I am referring to sounds that have a part of blown air, such as flute, pan flute, whispered voices.
Since I use MIDI sounds, I’ll give this example: “Pan Pipe” instrument in ZynAddSubFX.
Is there a way to remove the part of the sound and leave only the blown air noise component?
If it’s not possible to do it directly within this plugin, is there a way to do it by adding other plugins? (This would extend the possibility to any audio file.)

I tried using an equalizer, but it doesn’t give good results.

[Ardour 8.1 on Linux]
Thank you,
a.

Are you using synthesized instrument plugins? If you are synthesizing the instrument sounds, and not working with audio which is already recorded, then probably modifying the patch of the synthesizer would give the best results. That doesn’t work of course if the audio is already recorded, or if you are using samples.
So more details about the constraints you have would be useful to give you the best advice.

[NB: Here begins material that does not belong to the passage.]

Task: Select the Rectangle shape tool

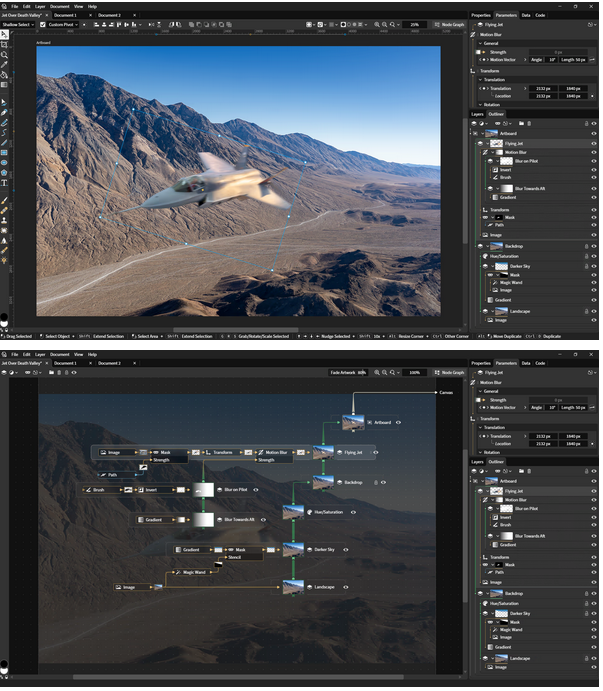Action: click(x=4, y=152)
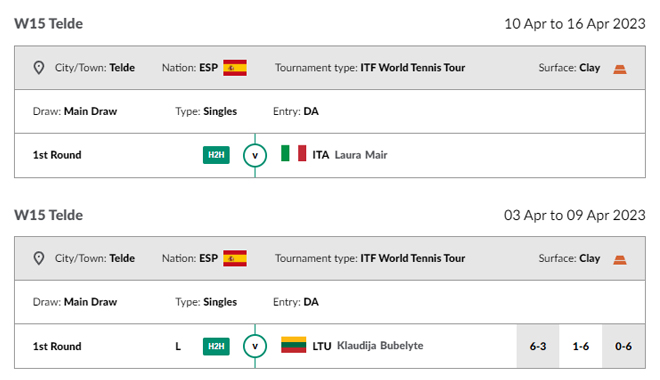
Task: Click the Spain flag in the 10 Apr tournament
Action: coord(235,68)
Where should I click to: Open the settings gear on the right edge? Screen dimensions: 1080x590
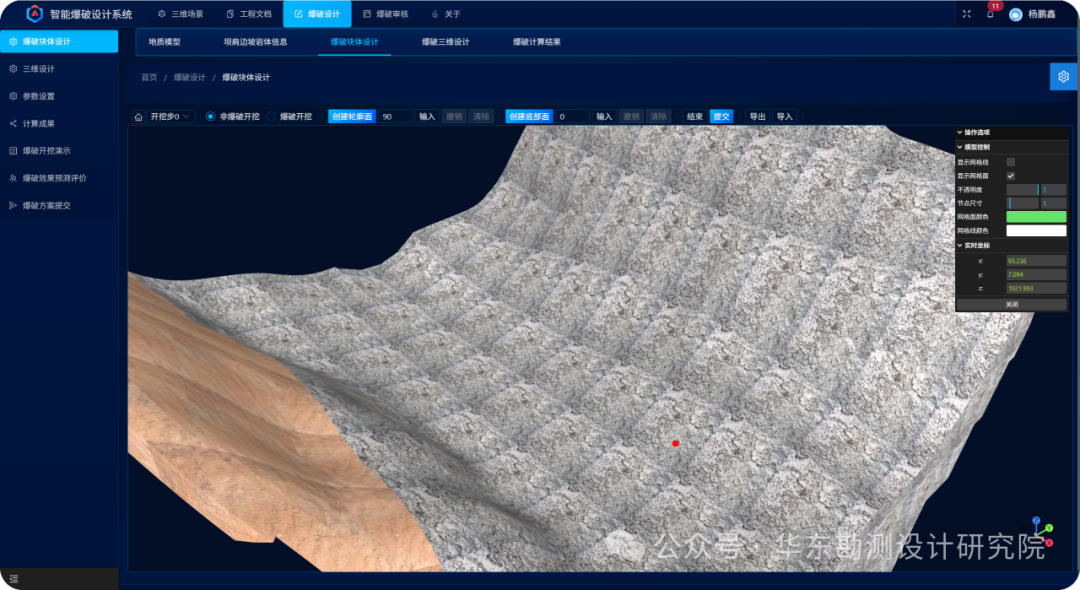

Exactly, the one I mentioned above, but I don’t know how to modify the patch to achieve this effect.
a.

Probably asking in the zynaddsub forums would be a faster way to get advice on modying the included sounds.
I would not have a chance to look into that patch for a few days, but in general most synthesized instruments like that will have an oscillator for the noise component and an oscillator for the tonal component, and you may be able to just turn off the tonal oscillator.
Different synthesis styles (additive vs. subtractive vs. wavetable vs. FM etc) have different ways of achieving similar types of sounds, so at some level you have to understand how the synthesizer works, but the general approach would be the same: figure out which settings are producing the noise component and which are producing the tonal component, and turn down or off the settings for the tonal aspect of the sound.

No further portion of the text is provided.